The forensic testimony came after Judge Debra Nelson earlier Wednesday allowed testimony by two professors at Seminole County College, where Zimmerman studied criminal justice in 2010 and 2011. Though Zimmerman told Fox News’ Sean Hannity last year that he had never heard of Florida’s so-called “Stand Your Ground” self-defense law, the two professors said that law was discussed extensively in classes in which they considered Zimmerman to be a top student.

Sanford police cited the 2005 Stand Your Ground law when they declined to charge him after the shooting. During the trial, Zimmerman's lawyers have relied on a more traditional self-defense argument, saying Zimmerman, being beaten and fearing for his life, was within his rights to respond with deadly force to Trayvon’s alleged attack.

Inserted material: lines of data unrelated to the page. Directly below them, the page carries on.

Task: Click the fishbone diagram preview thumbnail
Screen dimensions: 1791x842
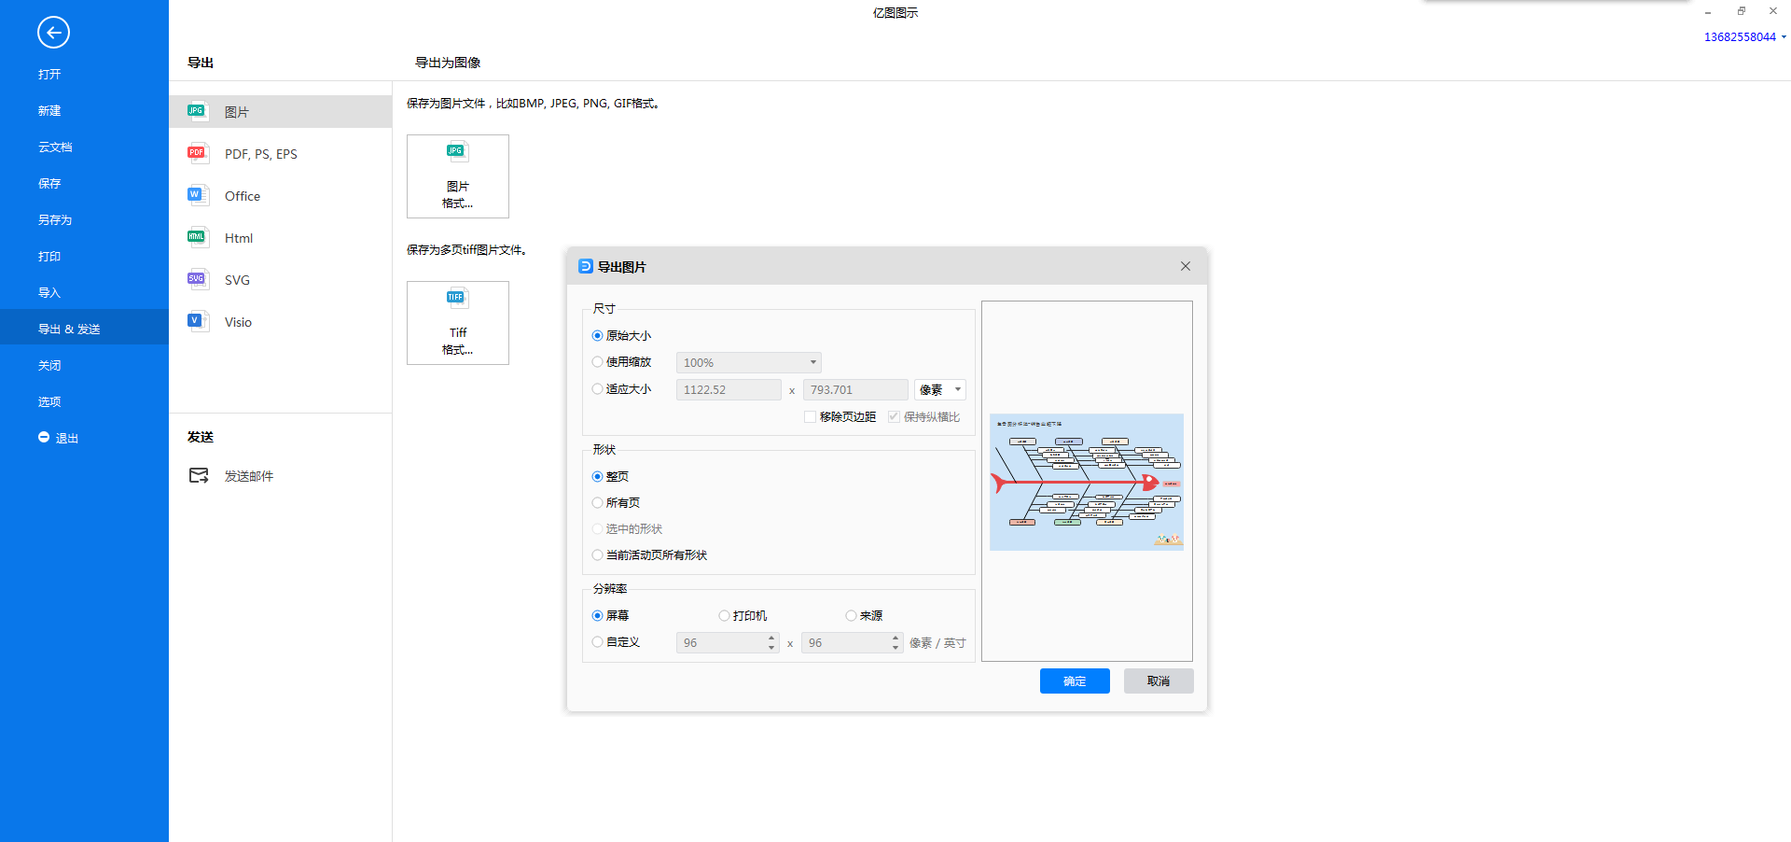Action: tap(1087, 482)
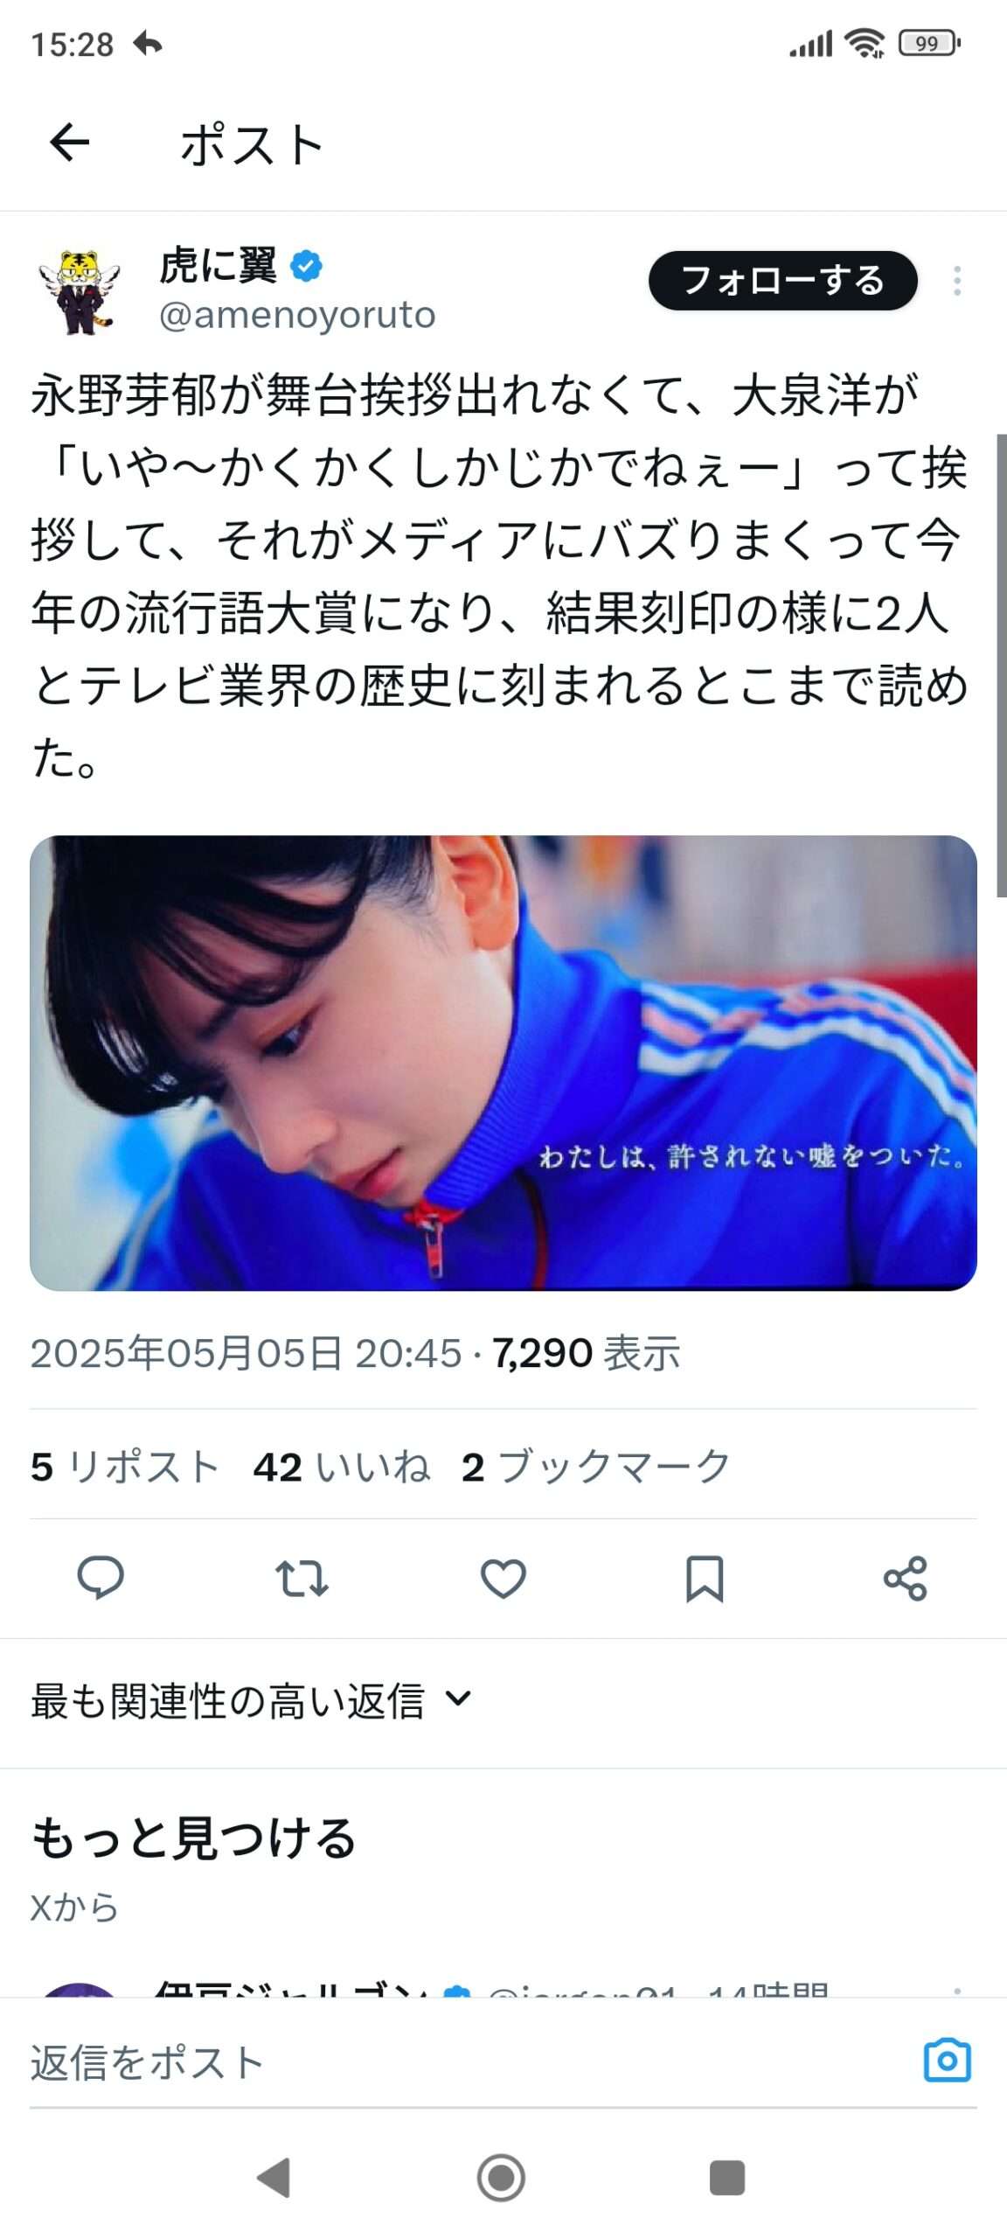
Task: Tap the 虎に翼 tiger profile avatar
Action: tap(80, 290)
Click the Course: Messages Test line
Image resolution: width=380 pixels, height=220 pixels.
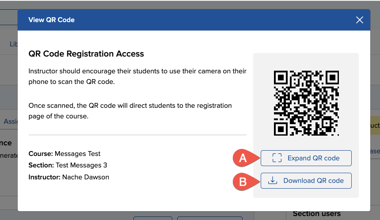click(x=65, y=154)
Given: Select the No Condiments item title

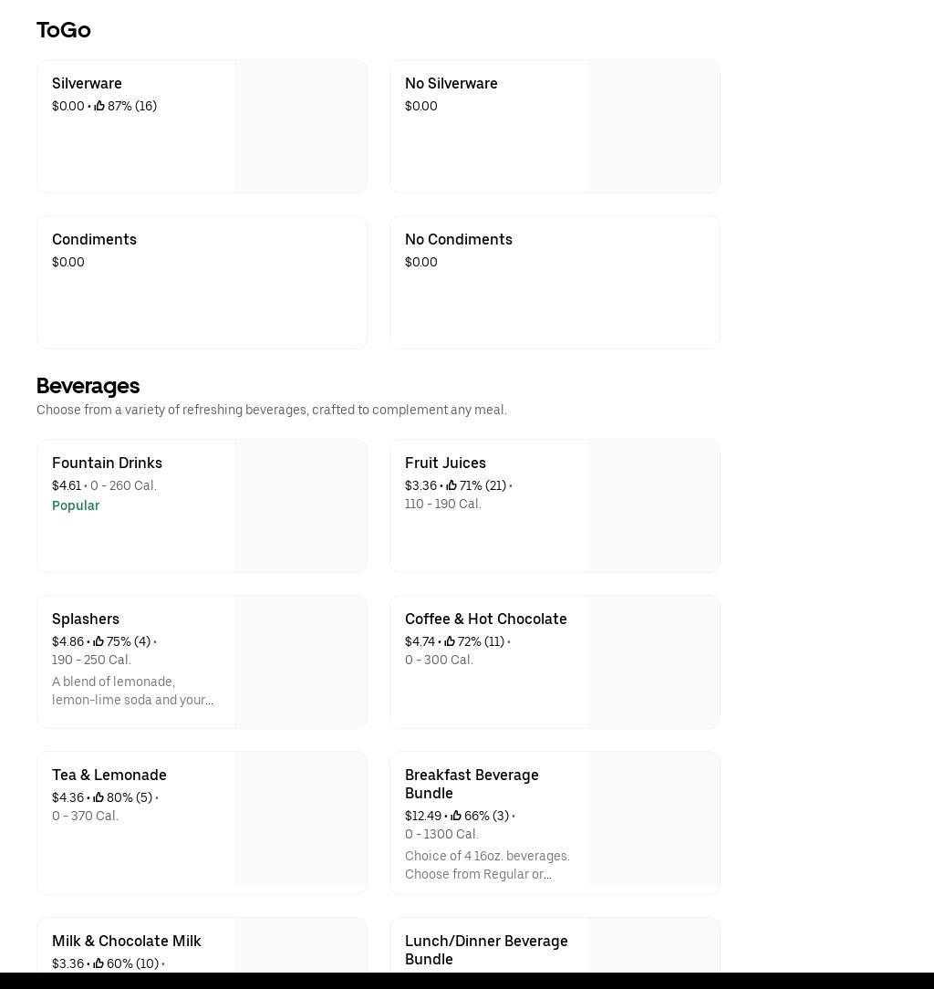Looking at the screenshot, I should click(x=458, y=240).
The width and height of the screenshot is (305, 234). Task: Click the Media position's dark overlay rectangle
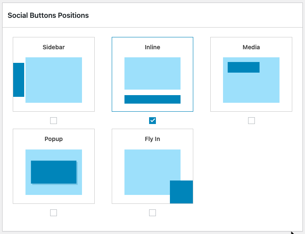(x=243, y=67)
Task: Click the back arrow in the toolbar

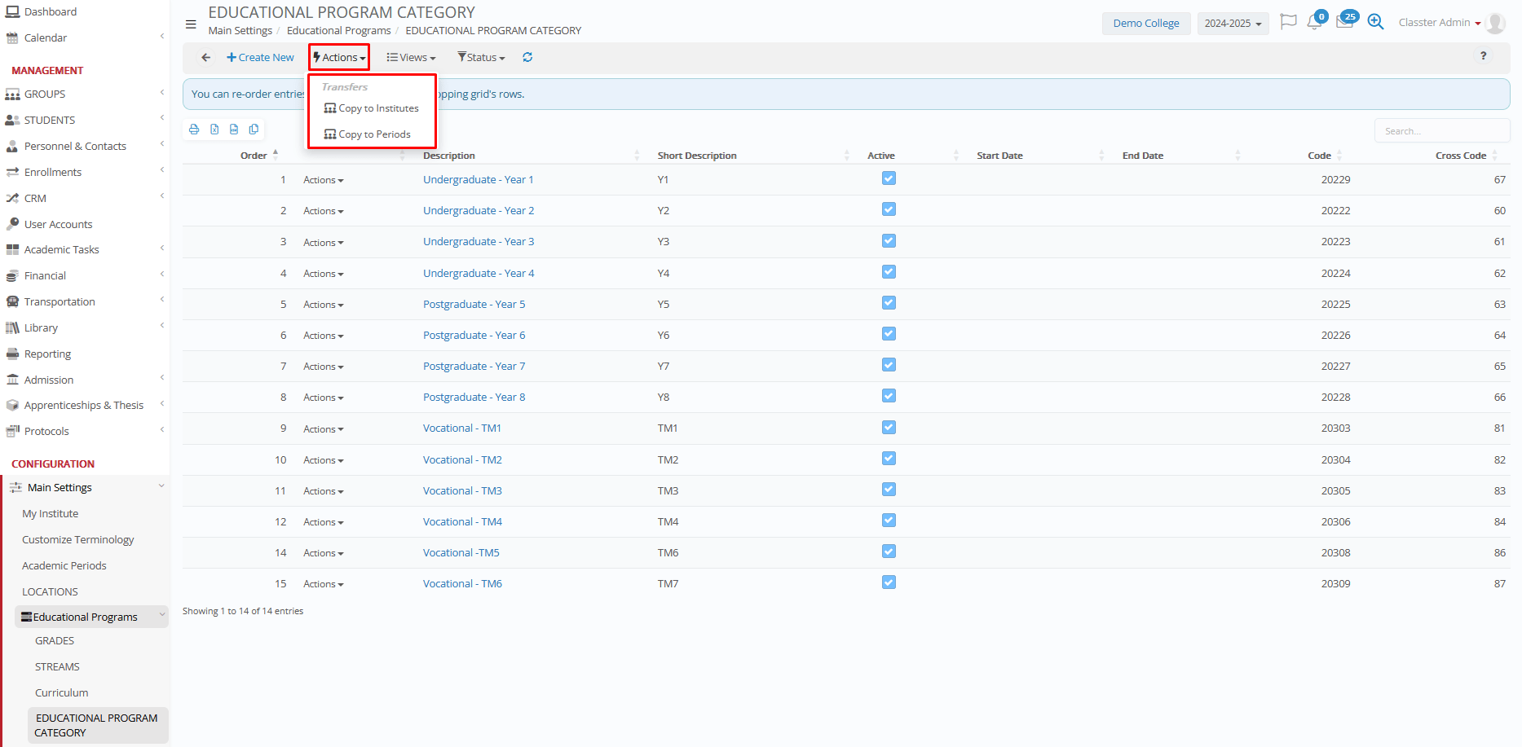Action: (206, 57)
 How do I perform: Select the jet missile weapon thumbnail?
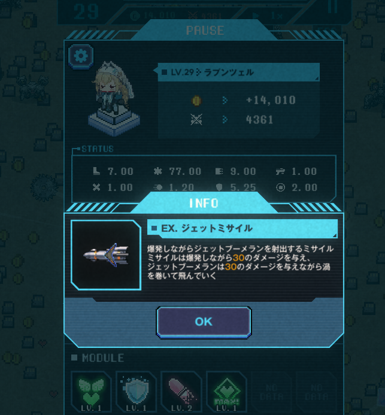click(106, 255)
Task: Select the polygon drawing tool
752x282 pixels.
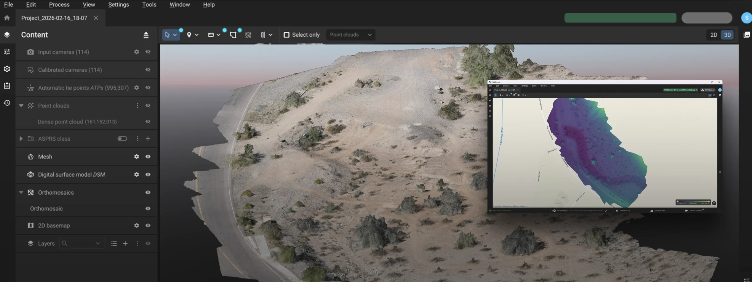Action: click(233, 35)
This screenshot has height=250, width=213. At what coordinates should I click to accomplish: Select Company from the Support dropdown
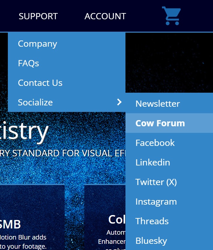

Wednesday was Day 18 of the widely watched trial, and Day 10 of testimony. The prosecution resumes its case on Friday. 

The trial outcome may hang on whether jurors believe that Zimmerman, the only living direct witness, knew enough about Florida’s self-defense laws to understand which of his actions might be vulnerable to prosecution – and to craft a credible tale that would reduce those vulnerabilities in the eyes of law-enforcement officials, specifically the extent to which he was on the losing end of a fight and feared for his life.

Zimmerman was initially released by the Sanford Police Department, which said it could not counter his self-defense claims despite having some questions about the story. But a special prosecutor 44 days later indicted Zimmerman for second-degree murder, for allegedly following, confronting, and then shooting an unarmed teenager for no reason other than his own suspicions.

The case is widely seen as a barometer of American race relations, the debate over liberalized gun laws, and the fairness of the criminal justice system. It also is touching upon fears of crime and strangers, and how far Americans should be able to go to defend their own neighborhoods from crime.